Stand: 16.12.2025 21:45 Uhr
Zu Lebzeiten erlangte die Schriftstellerin Jane Austen kaum Berühmtheit – heute wird sie als literarische Ikone gefeiert. Sie brach schon damals mit Normen – und träumte von einer freieren Zukunft für Frauen.
Hunderte Männer und Frauen in Kostümen aus dem 19. Jahrhundert, mit Gehstöcken, Puffärmeln und Hauben, flanieren durch Bath im Südwesten Englands. Zum 250. Geburtstag von Jane Austen hat die Stadt das ganze Jahr über aufgefahren. Diesmal mit einem Ball zu Ehren der Autorin.
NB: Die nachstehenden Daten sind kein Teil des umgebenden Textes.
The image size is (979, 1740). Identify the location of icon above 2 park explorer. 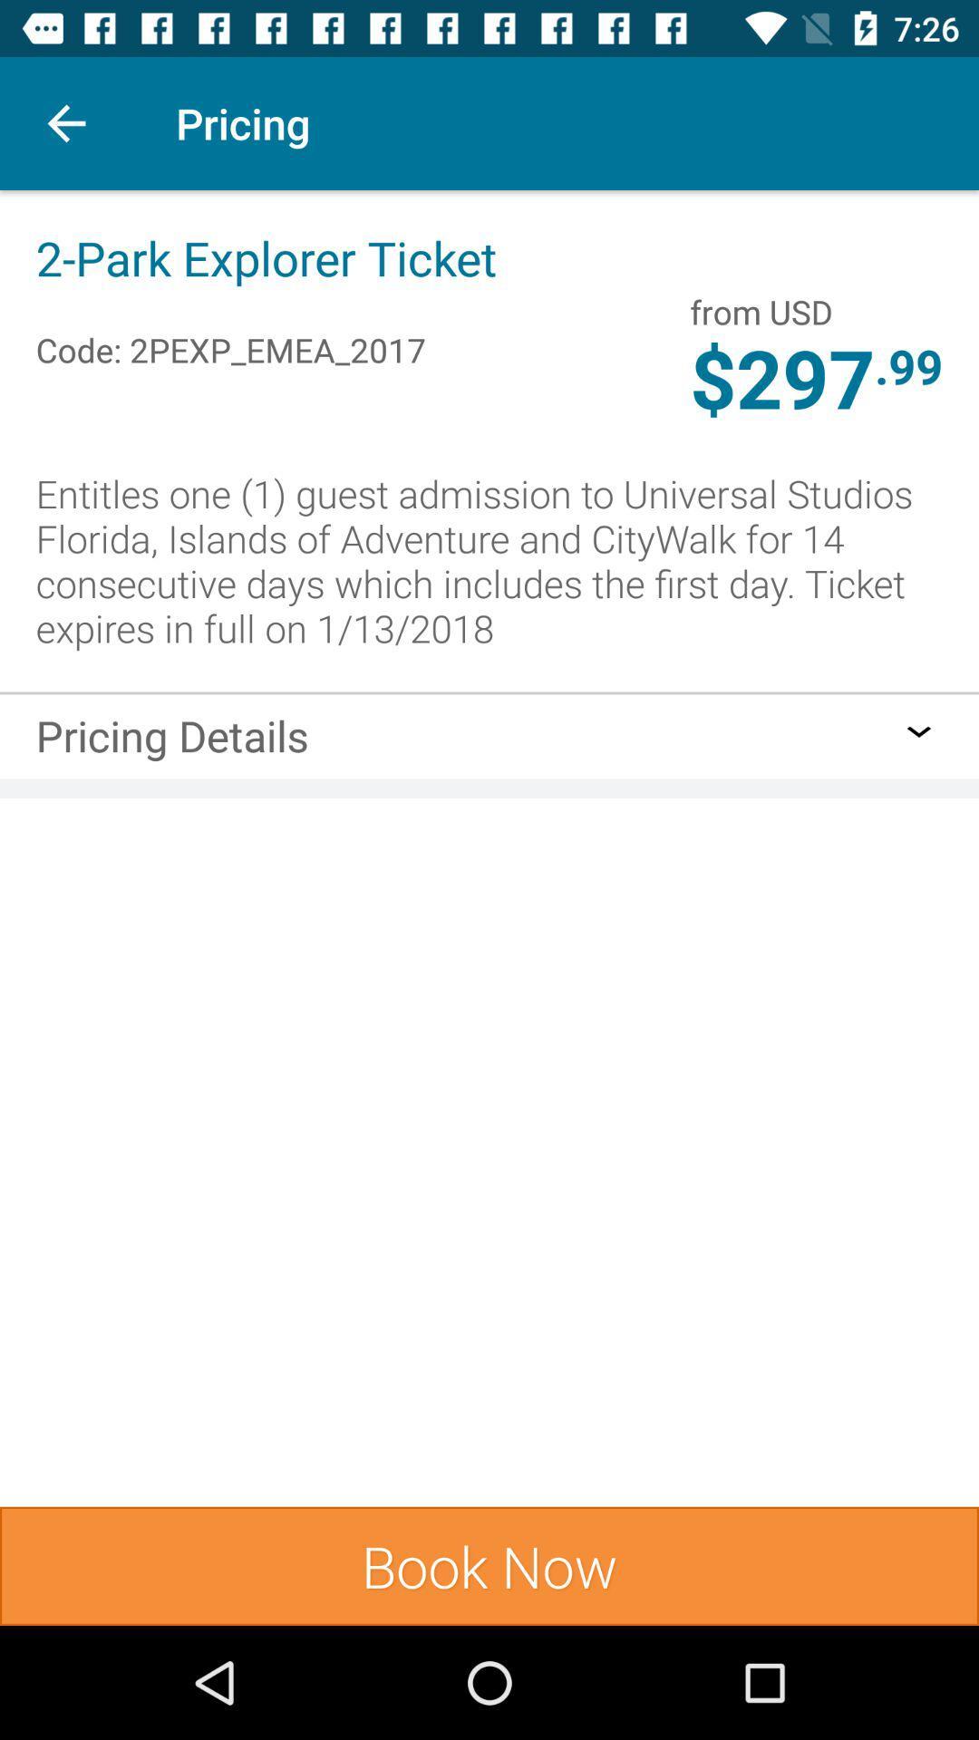
(65, 122).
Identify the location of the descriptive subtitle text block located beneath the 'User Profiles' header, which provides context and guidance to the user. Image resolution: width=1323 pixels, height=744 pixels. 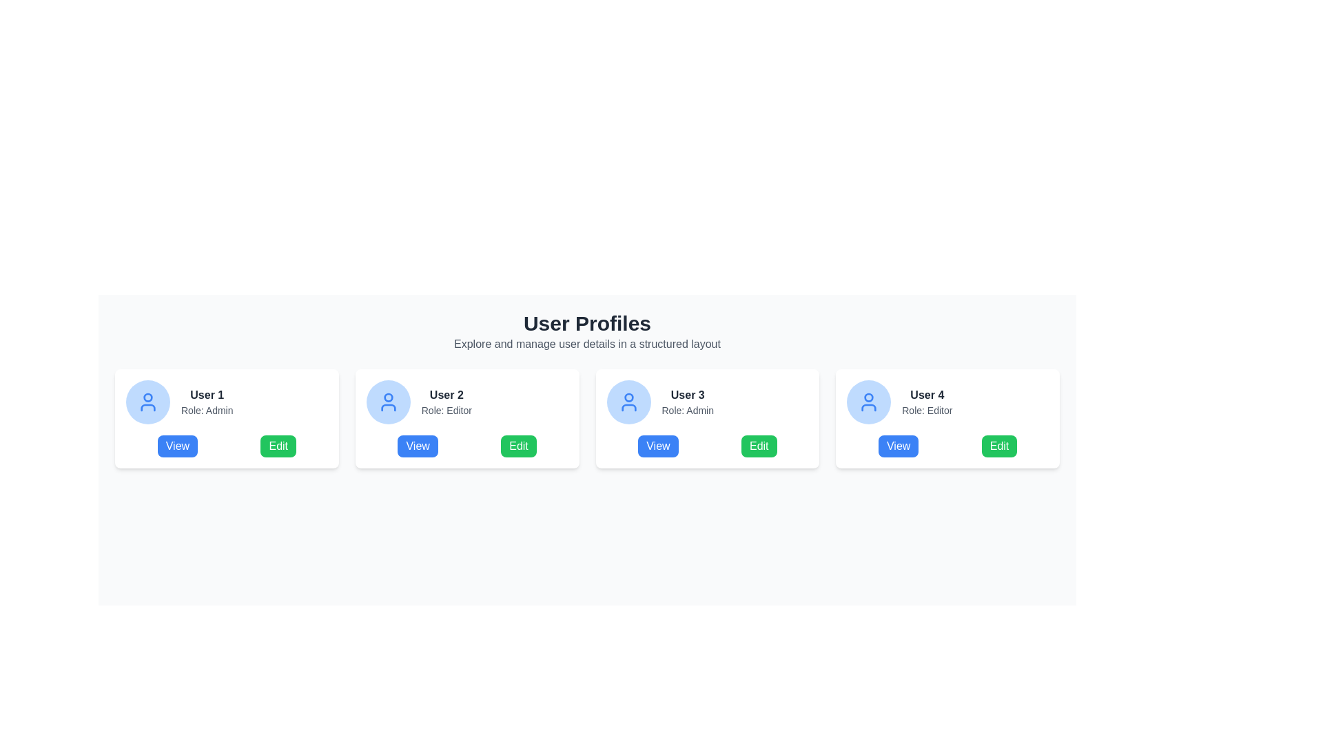
(587, 344).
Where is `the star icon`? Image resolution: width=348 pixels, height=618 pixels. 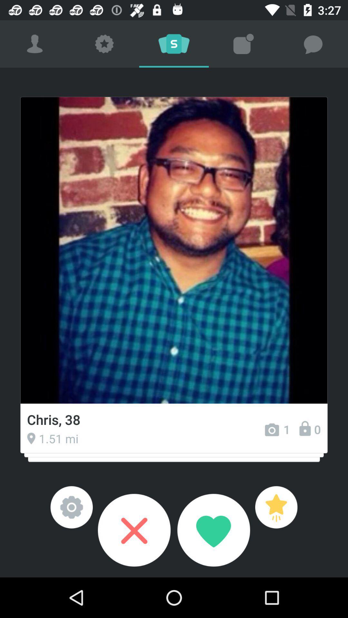 the star icon is located at coordinates (276, 507).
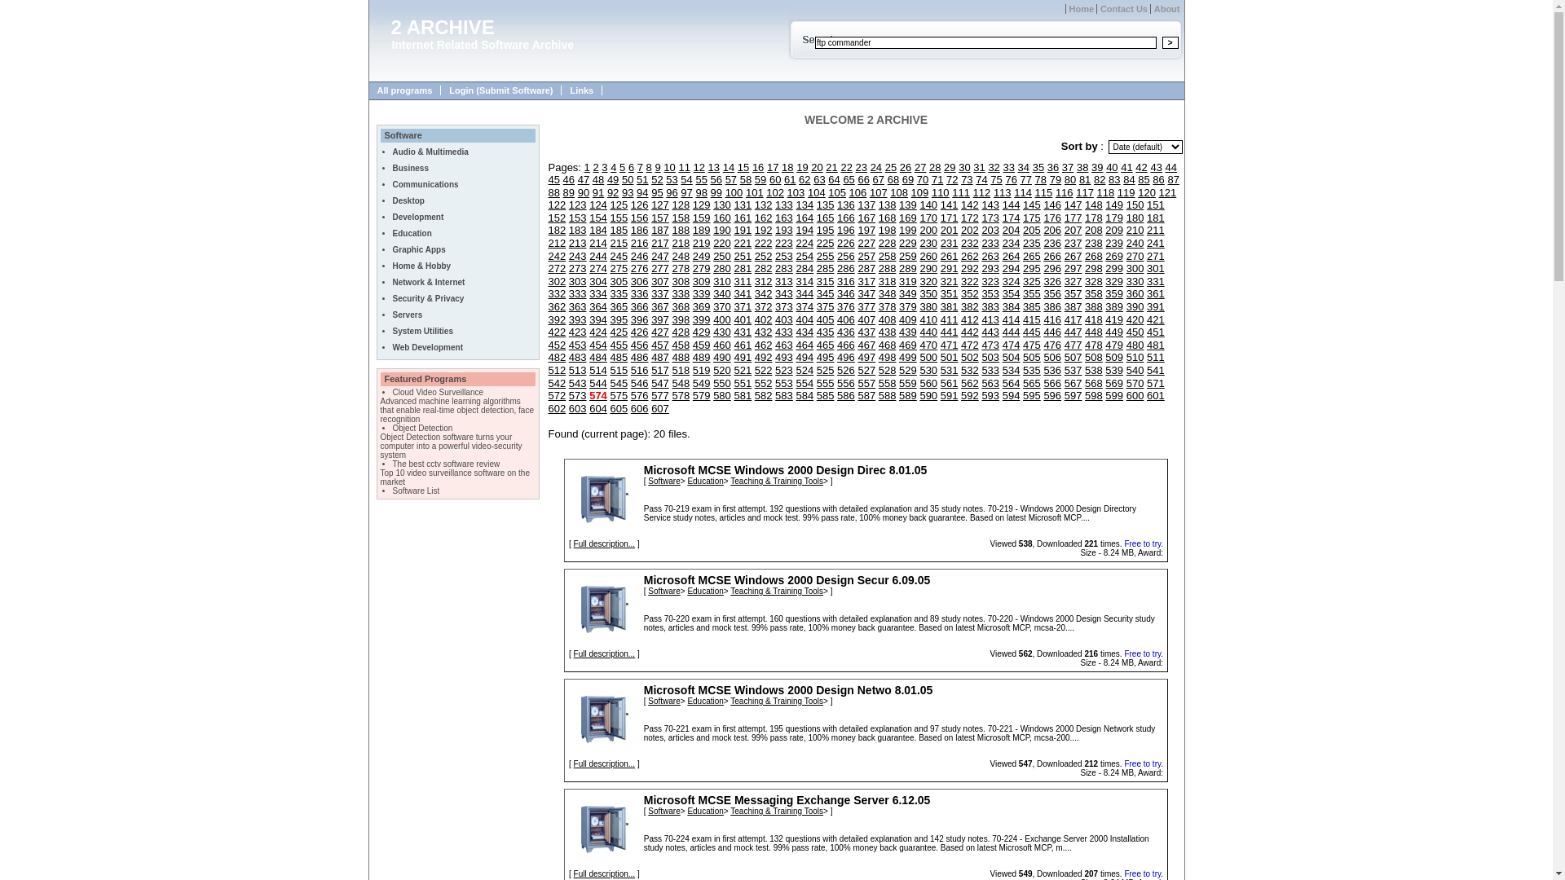 This screenshot has width=1565, height=880. What do you see at coordinates (1025, 179) in the screenshot?
I see `'77'` at bounding box center [1025, 179].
Es sei, als wäre man in einen Roman hineingeschlüpft, sagt eine Touristin. „Eine schöne Fantasie“, die Menschen würden gerne träumen, von großen Anwesen und einem reichen Gentleman, fügt eine andere Frau hinzu. Eskapismus eben, fasst es ein Herr zusammen: „Zieh dir ein verrücktes Outfit an und tauche einfach in diese Welt ein.“
Austen schrieb über Unterdrückung von Frauen
Dabei hat Jane Austen die Welt der englischen Oberschicht in ihren Romanen aufs Korn genommen. Sie hätte vielleicht sogar gerne selbst mit den Verkleideten getauscht – für eine Zukunft, in der Frauen so viel mehr Freiheiten haben. Denn ihre Unterdrückung, die Einengung durch die Ehe, waren zentrale Themen ihrer Bücher.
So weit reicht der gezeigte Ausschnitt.